Eine Herausforderung für Batterie-elektrische Fahrzeuge sind die deutlich gestiegenen Materialkosten: Der Preis für Lithium hat sich im Jahresvergleich mehr als vervierfacht. Nickel und Kobalt sind um über 60 Prozent teurer geworden. Branchenkreise berichten, dass im Ergebnis die Kosten für eine Kilowattstunde Batteriekapazität nicht mehr sinken, sondern stagnieren oder tendenziell steigen. Wohlgemerkt nach einem Jahrzehnt, in dem genau diese Kosten radikal um über 80 Prozent abgeschmolzen sind. Während bei Brennstoffzellen die Energieeffizienz schwach ist, ist es bei Batterien die Rohstoffeffizienz.

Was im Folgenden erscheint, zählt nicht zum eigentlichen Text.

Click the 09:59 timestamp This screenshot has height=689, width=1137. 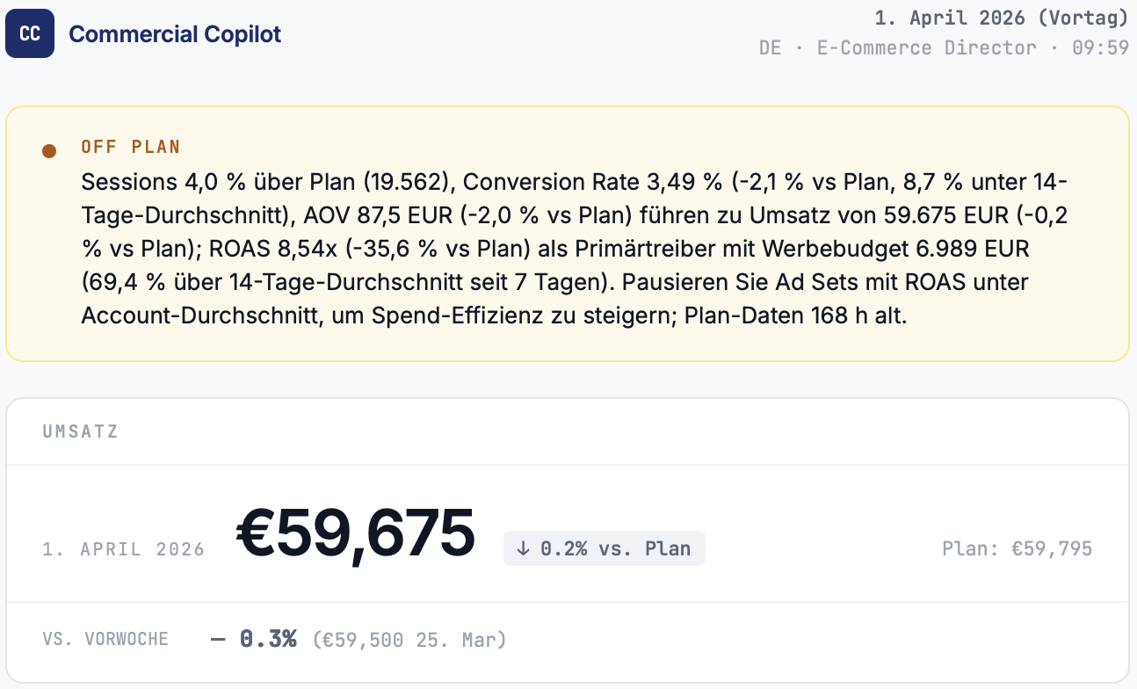pyautogui.click(x=1100, y=47)
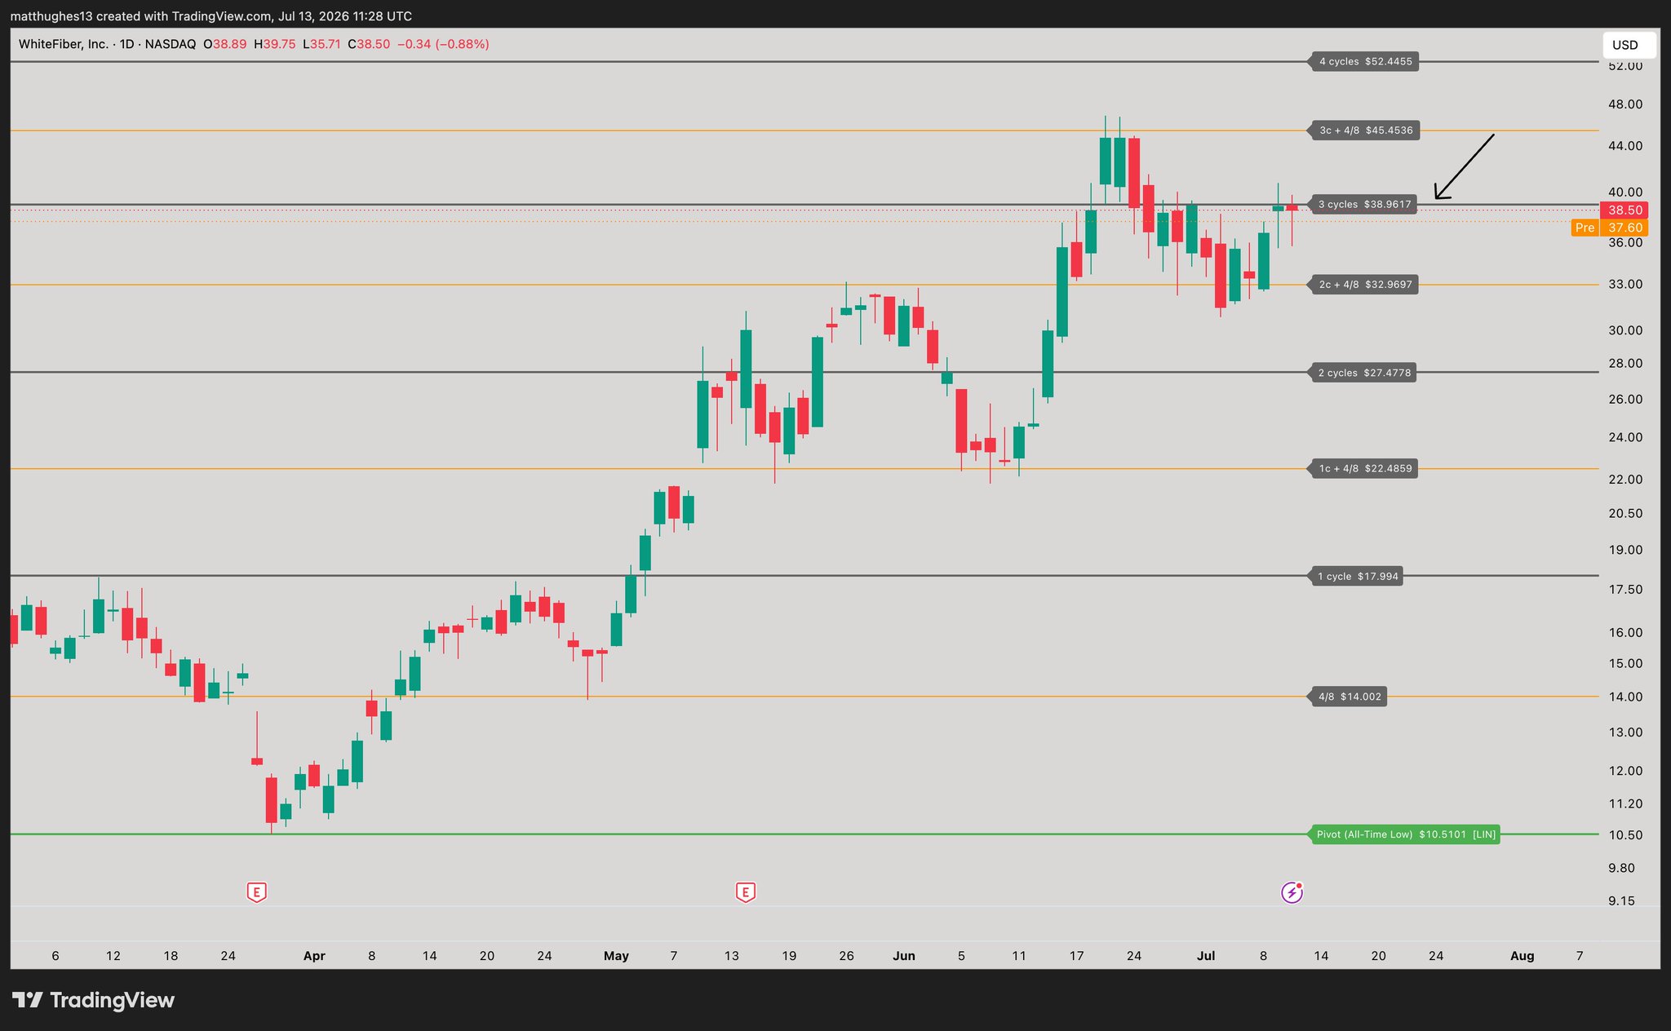Click the orange Pre 37.60 price tag
This screenshot has height=1031, width=1671.
[x=1610, y=228]
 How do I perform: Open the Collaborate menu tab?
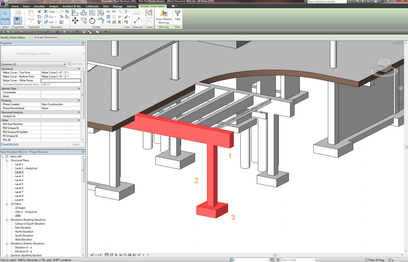click(92, 6)
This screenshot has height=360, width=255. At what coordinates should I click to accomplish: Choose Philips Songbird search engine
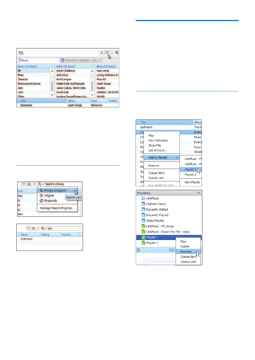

Als gesetzt gilt der Brennstoffzellen-elektrische Antrieb nur im Schwerlastverkehr. Im Verteilerverkehr auf kurzen Strecken ist ein Batterie-Lkw ausreichend. Je größer Distanz und Zuladung werden, desto eher wird die Brennstoffzelle zum Einsatz kommen. Das sehen Mercedes Trucks und Volvo so, und auch bei Traton, der Lkw-Dachmarke von Volkswagen mit MAN und Scania, propagiert man zwar öffentlich die reine Batterielösung, will aber auch den Wasserstoff nicht wirklich aufgeben.

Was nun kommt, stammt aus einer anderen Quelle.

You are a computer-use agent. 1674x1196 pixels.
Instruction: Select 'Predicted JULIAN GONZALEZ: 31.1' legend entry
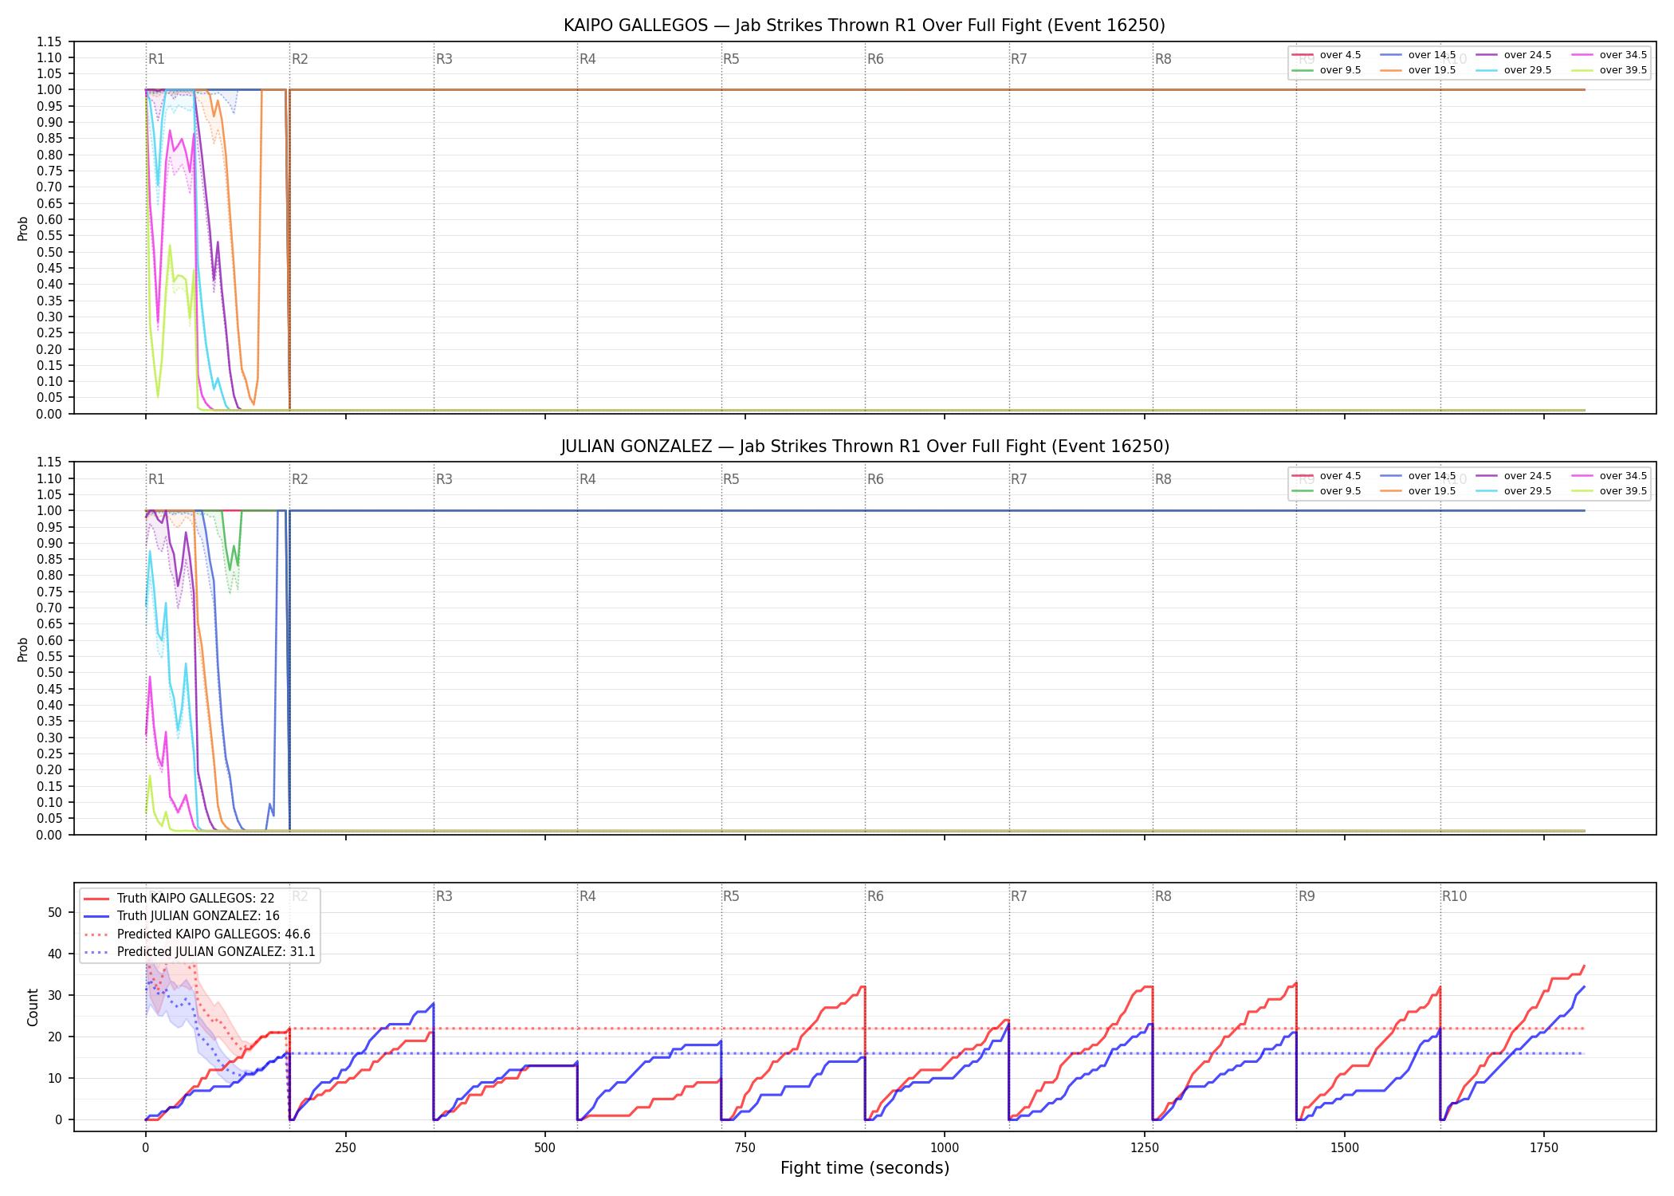pos(199,952)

Fazit: Bei Autos oder Nutzfahrzeugen, die größer sind und lange Strecken bewältigen sollen, könnte das Angebot an Brennstoffzellen-elektrischen Antrieben langsam wachsen. Wo die Grenze verläuft, hängt von vielen Faktoren ab, wobei der Einsatzzweck am wichtigsten ist. Und selbstverständlich ist besonders wichtig, was die Kundeninnen und Kunden wollen. Ein 100-prozentiges Batterieszenario jedenfalls ist nach heutiger Einschätzung unwahrscheinlich.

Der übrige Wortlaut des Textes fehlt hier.